UNC Kenan-Flagler Business School

Shaping Leaders, Driving Results

UNC Kenan-Flagler Business School

Former LinkedIn CEO urges optimism and career management to new MBA graduates

5/26/2009

When Dan Nye asked for a show of hands of who had a LinkedIn profile, the new grads and their supporters in the Dean Dome looked to be doing The Wave.

With that, Nye, who recently left the CEO slot at LinkedIn Corp., established his credentials as keynote speaker for the MBA commencement on May 10. As it appeared every newly minted MBA had a hand in the air, Nye turned to Dean James W. Dean Jr. and said, “Dean, your graduates are well-prepared to enter the business world.”

Under Nye’s leadership, LinkedIn grew from eight million members to 34 million, annual revenue rose to nearly $100 million, and he strengthened the company’s balance sheet by raising almost $80 million from investors at a valuation of more than $1 billion.

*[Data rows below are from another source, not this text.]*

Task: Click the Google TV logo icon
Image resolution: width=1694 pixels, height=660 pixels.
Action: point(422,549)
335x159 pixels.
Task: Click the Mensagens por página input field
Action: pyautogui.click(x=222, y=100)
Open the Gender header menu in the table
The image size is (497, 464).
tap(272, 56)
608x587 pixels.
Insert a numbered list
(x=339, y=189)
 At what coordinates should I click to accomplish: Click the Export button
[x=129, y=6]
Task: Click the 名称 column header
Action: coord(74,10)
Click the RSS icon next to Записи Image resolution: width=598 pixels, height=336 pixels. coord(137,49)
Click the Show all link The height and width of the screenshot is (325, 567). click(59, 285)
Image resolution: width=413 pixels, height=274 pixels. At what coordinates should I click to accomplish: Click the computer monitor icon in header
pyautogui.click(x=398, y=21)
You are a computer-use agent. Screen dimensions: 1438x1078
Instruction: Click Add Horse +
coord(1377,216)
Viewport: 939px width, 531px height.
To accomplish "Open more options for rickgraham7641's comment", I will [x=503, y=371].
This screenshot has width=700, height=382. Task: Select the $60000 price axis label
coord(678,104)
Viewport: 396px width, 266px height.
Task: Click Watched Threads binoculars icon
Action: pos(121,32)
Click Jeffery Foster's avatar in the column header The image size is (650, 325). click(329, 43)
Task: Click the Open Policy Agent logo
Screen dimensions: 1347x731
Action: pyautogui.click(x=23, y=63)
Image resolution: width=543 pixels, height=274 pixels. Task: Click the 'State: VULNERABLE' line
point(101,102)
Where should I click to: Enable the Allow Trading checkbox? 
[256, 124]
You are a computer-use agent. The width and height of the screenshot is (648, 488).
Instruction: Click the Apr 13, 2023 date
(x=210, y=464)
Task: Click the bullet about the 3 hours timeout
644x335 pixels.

With these accomplishments and his excitement about all that is happening in Silicon Valley, Nye could stand before the 288 graduates and exclaim, eight months after the bottom fell out of Wall Street, “Now is a great time to embark on a career in business.”

Nye’s message to the graduates touched on three ideas: optimism about opportunities, career management in a time of rapid change, and the importance of character and leadership.

The transition in today’s economy creates opportunities for entrepreneurs, Nye said. He urged graduates to take calculated risks, and follow career paths that fuel their passion, rather than those that are the most lucrative, prestigious or secure. Times of rapid change open more opportunities, he said, and he used his own career path as an example.

Nye graduated Hamilton College in 1988 into a paper-based, analog, non-networked world. But shortly before he received his MBA from Harvard in 1994, he heard a presentation by Apple Computer’s CEO John Scully about a device called the Newton. Imagine, Scully said, sending faxes from the palm of your hand.

“I felt I was seeing the future,” Nye said. He began cold-calling computer companies for employment, and finally got a bite. While his classmates left for Wall Street to apprentice, Nye headed to Texas to a temporary job paying $5 an hour with Dell Computer that set him on the road to Silicon Valley. The networked era had arrived.

In the 15 years since, hundreds of billions of dollars have been invested in the high-tech industry. High-speed Internet access, smart phones, GPS devices, Open Source software, nanotechnologies, HD-TV and flat-panel screens have emerged in that time span. The investments are continuing, and the landscape is continuing to shift as companies like Facebook, LinkedIn, Kayak, Twitter and many others develop and create challenges for established incumbents. The information age is still in its infancy, Nye said. All industries are experiencing massive change, and technology is enabling this. Companies – and business leaders – must transform themselves to adapt and thrive.

“Change happens,” Nye said, “and you can play defense or offense. I leave it to you to decide which is more rewarding.”

Businesses will always expand and contract. Nye challenged the grads to manage uncertainty by taking calculated risks. There is no stigma in changing jobs; most people make five moves on average during their careers.

Finally, core values drive decision-making, Nye said, and he urged the grads to define their values and live by them. In a free-agent economy, you are your brand, he said. Set high standards, and the results will follow.

“The world needs you to solve serious challenges,” he said. “No class has had greater opportunities to make the world a better place.”